◆ TASK BRIEF
Print the line that has "At what coordinates" in it, then every remaining line of the data, exactly and without anything extra.

[[ PROVIDED MATERIAL, beginning ]]

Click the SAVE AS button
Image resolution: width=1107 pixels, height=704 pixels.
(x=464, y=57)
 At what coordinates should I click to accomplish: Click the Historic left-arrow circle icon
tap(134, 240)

[[ PROVIDED MATERIAL, end ]]

◆ ANSWER SPACE
 At what coordinates should I click to accomplish: Click the Historic left-arrow circle icon
tap(134, 240)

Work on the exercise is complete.